Your objective -> Pictures do not belong in the output. Reproduce exactly the lines from the start of the records through the line with "Click the home icon in breadcrumb".

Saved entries
------------------------------------------------

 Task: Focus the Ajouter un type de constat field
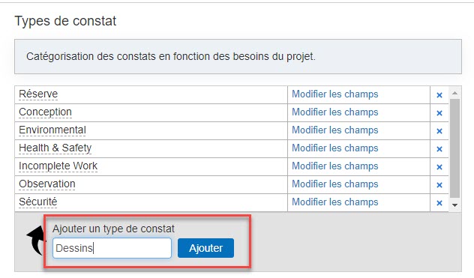pos(113,248)
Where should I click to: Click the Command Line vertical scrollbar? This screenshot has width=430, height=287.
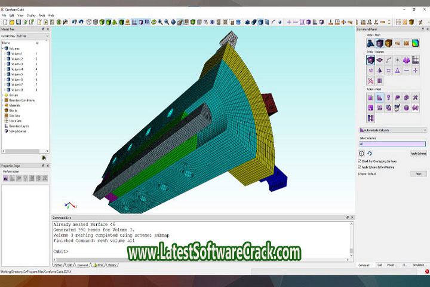(x=352, y=239)
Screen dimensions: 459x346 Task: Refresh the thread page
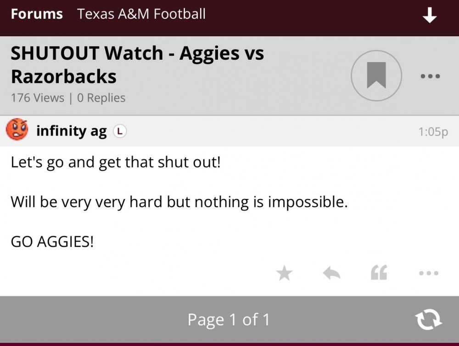pyautogui.click(x=428, y=319)
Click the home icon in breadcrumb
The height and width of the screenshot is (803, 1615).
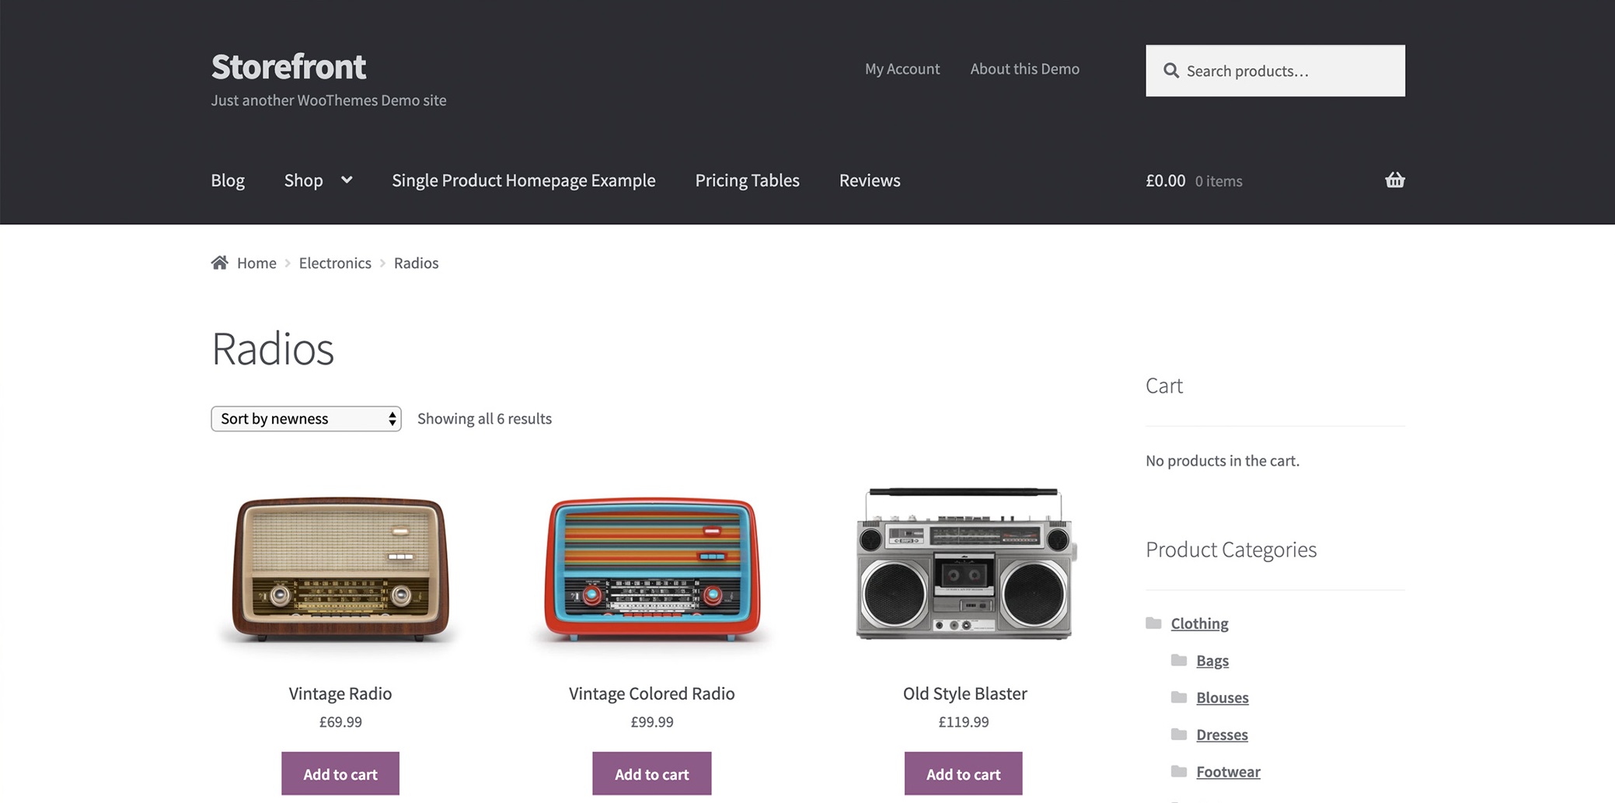click(219, 263)
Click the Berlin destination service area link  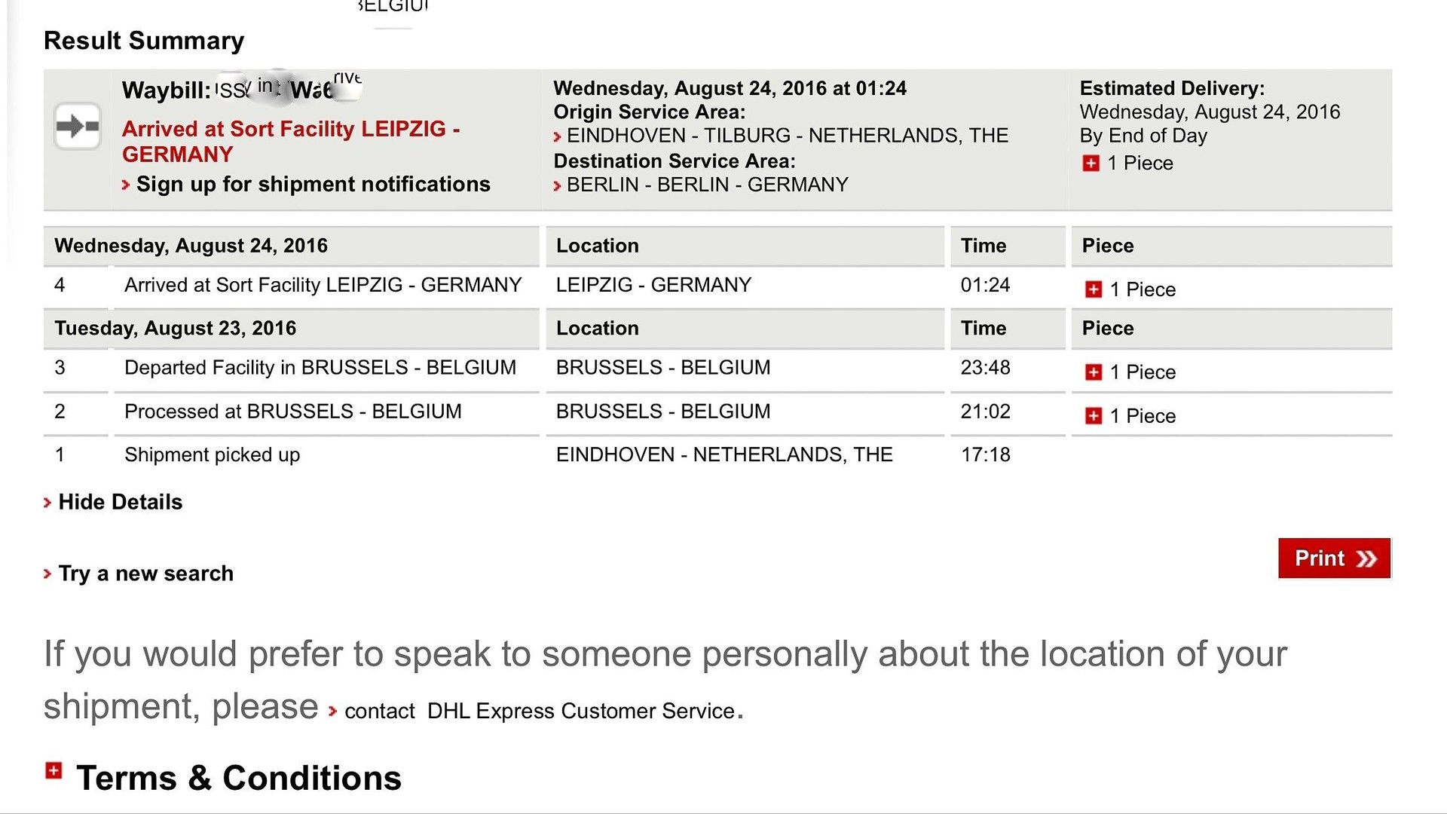(707, 185)
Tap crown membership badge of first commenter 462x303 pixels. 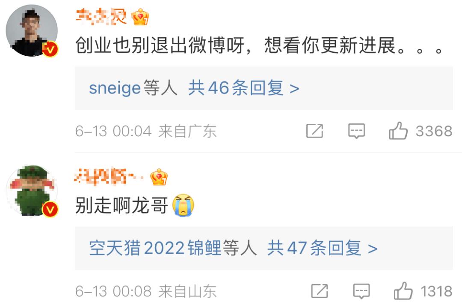[x=140, y=17]
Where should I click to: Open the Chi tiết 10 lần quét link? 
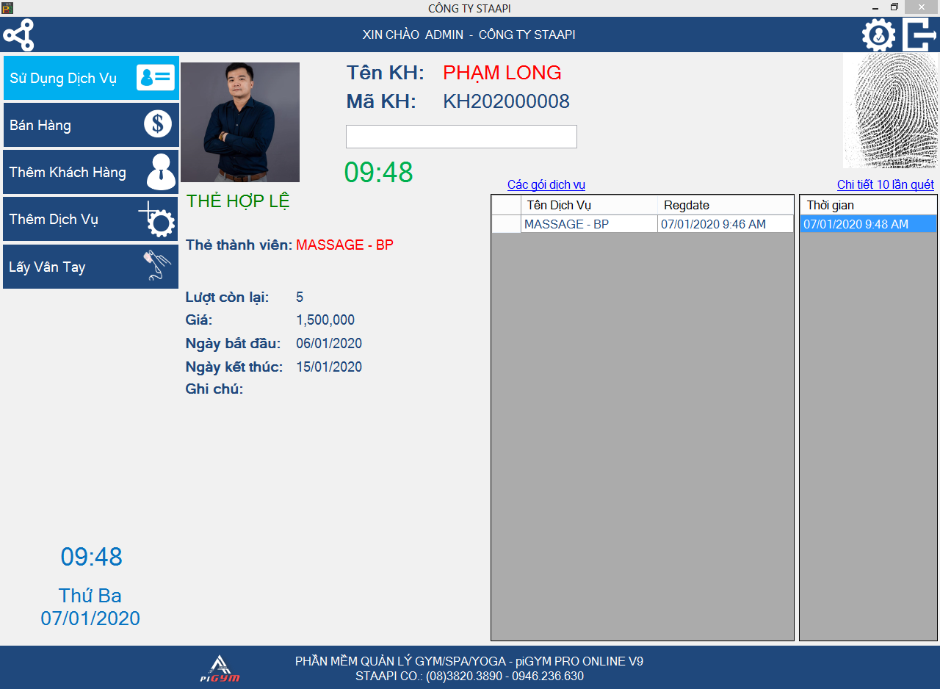pyautogui.click(x=885, y=185)
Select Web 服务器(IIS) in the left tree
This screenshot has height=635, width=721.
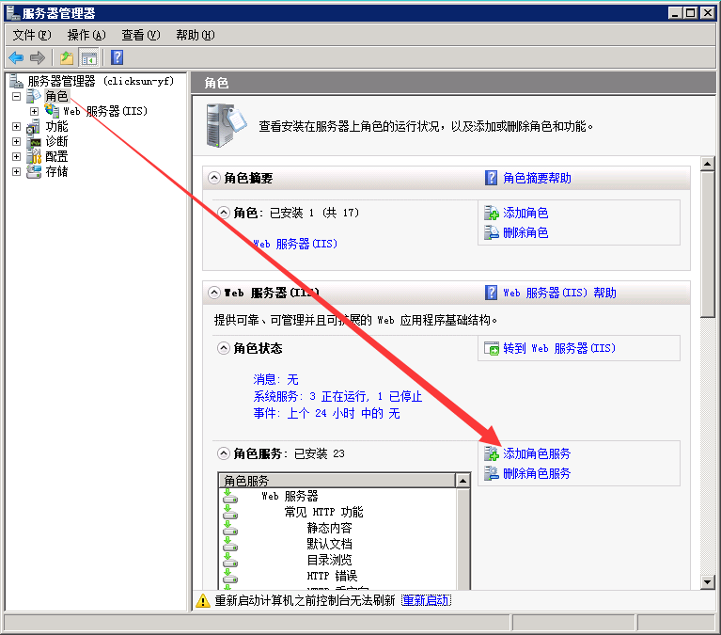click(x=104, y=111)
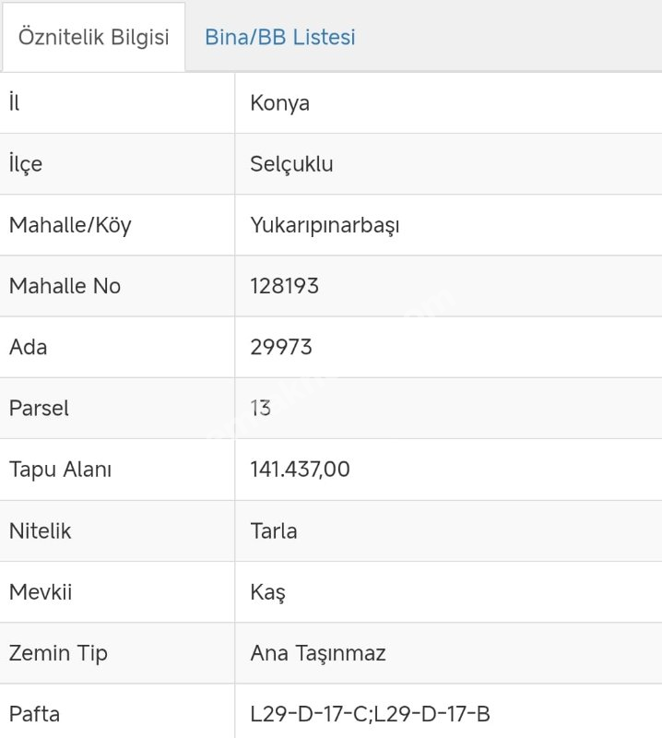Screen dimensions: 662x738
Task: Select the Öznitelik Bilgisi tab
Action: [93, 38]
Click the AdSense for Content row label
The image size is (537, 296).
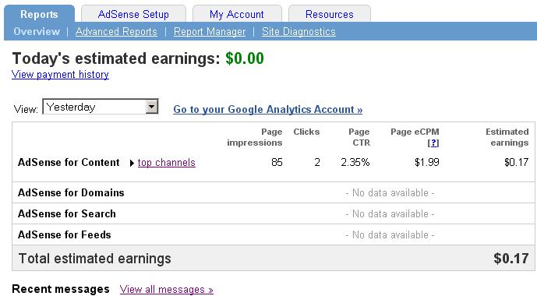click(x=69, y=162)
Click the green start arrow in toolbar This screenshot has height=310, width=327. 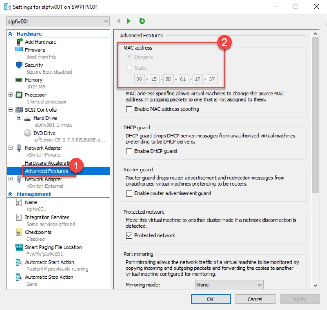[x=129, y=21]
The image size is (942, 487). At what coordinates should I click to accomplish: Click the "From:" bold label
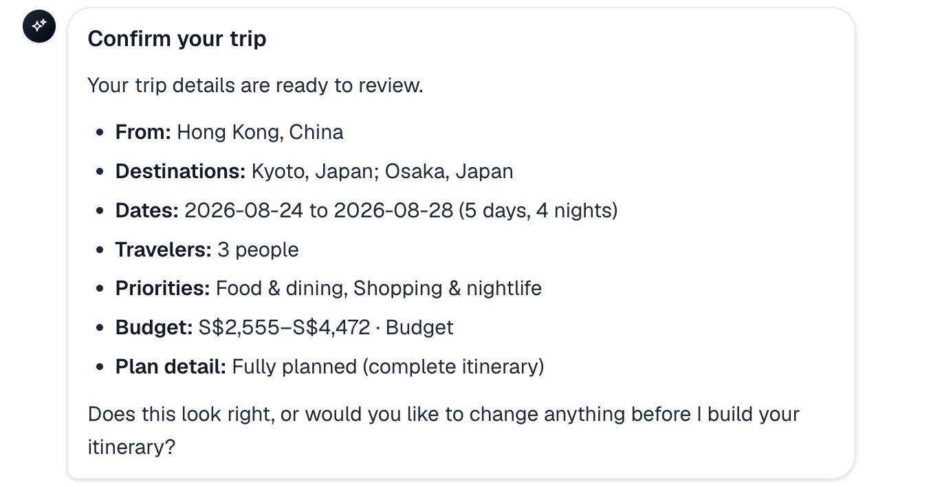click(143, 132)
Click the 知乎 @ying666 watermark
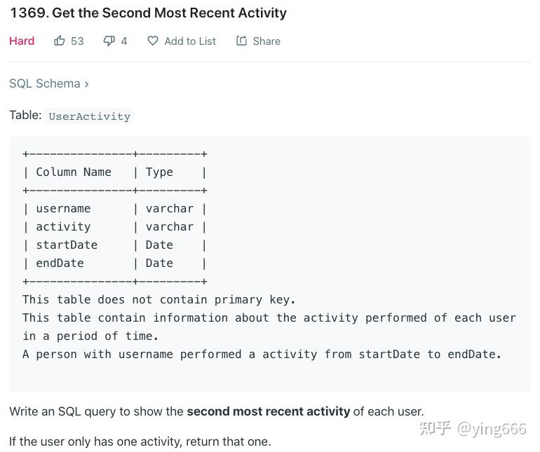Viewport: 540px width, 452px height. tap(473, 428)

------------------------------------------------

Answer box ->
 Task: Focus the Ajouter un type de constat field
pos(113,248)
Where should I click to: Click the Command Line vertical scrollbar? This screenshot has width=430, height=287.
(x=352, y=239)
Screen dimensions: 459x346 Task: Refresh the thread page
pyautogui.click(x=428, y=319)
Click the home icon in breadcrumb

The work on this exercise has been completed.